Il padre disse ai servi: “Presto, facciamo festa, perché questo mio figlio era morto ed è tornato in vita, era perduto ed è stato ritrovato” (Lc 15,23.24)
Perché far festa quando uno si è comportato male? Perché trattarlo così?
È il modo di essere di Dio quando da padrone – che ha servi e salariati – diventa Padre che ha dei figli.
Egli non po’ che essere così.
Ma è incompreso.
Il figlio maggiore dice: “Ecco, io ti servo da tanti anni, non mi hai mai dato un capretto per far festa con i miei amici. Ma ora che è tornato questo tuo figlio, il quale ha divorato le tue sostanze con le prostitute, per lui hai ammazzato il vitello grasso” (Lc 15,29.30).
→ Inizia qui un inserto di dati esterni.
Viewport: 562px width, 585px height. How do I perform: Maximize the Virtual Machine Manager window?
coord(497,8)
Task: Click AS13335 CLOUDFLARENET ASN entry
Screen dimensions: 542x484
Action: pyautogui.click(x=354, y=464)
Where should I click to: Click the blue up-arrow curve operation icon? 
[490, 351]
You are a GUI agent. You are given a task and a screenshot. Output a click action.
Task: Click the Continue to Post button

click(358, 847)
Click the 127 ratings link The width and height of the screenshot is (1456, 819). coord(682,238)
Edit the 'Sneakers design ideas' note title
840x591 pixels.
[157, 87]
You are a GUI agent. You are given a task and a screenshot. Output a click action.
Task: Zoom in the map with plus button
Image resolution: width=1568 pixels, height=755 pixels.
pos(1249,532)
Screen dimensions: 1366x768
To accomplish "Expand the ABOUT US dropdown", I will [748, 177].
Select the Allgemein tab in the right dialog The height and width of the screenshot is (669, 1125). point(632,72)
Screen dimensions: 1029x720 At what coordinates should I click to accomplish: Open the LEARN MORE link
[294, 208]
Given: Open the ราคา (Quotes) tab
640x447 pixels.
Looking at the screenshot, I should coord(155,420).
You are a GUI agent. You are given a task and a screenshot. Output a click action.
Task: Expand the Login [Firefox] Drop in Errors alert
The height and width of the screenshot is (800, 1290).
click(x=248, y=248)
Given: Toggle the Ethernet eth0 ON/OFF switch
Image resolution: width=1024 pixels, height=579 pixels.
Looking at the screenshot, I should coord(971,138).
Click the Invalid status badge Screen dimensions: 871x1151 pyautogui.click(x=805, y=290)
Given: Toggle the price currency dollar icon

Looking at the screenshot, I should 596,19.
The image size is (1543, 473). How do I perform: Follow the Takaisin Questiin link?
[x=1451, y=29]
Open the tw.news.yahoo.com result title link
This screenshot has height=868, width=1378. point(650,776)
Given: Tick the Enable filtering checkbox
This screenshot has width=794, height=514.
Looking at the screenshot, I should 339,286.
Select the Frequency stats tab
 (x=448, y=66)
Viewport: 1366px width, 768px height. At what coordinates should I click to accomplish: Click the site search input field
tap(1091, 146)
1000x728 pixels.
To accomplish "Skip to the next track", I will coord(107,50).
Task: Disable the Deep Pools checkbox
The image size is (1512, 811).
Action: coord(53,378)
Dove nasce l’incomprensione
Nel modo di essere dell’uomo quando da figlio diventa servo del padre – “ti servo da tanti anni” -.
Il Padre non può che reagire così…e gli rispose: “Figlio, bisognava far festa e rallegrarsi, perché questo tuo fratello era morto ed è tornato in vita, era perduto ed è stato ritrovato”” (Lc 15,32).
Due dettagli stanno dentro la parabola:
Il figlio maggiore dice al padre che è “tornato questo tuo figlio” (Lc 15,30). E con ciò non riconosce l’altro come fratello.
Siamo all’entrata nell’individualismo.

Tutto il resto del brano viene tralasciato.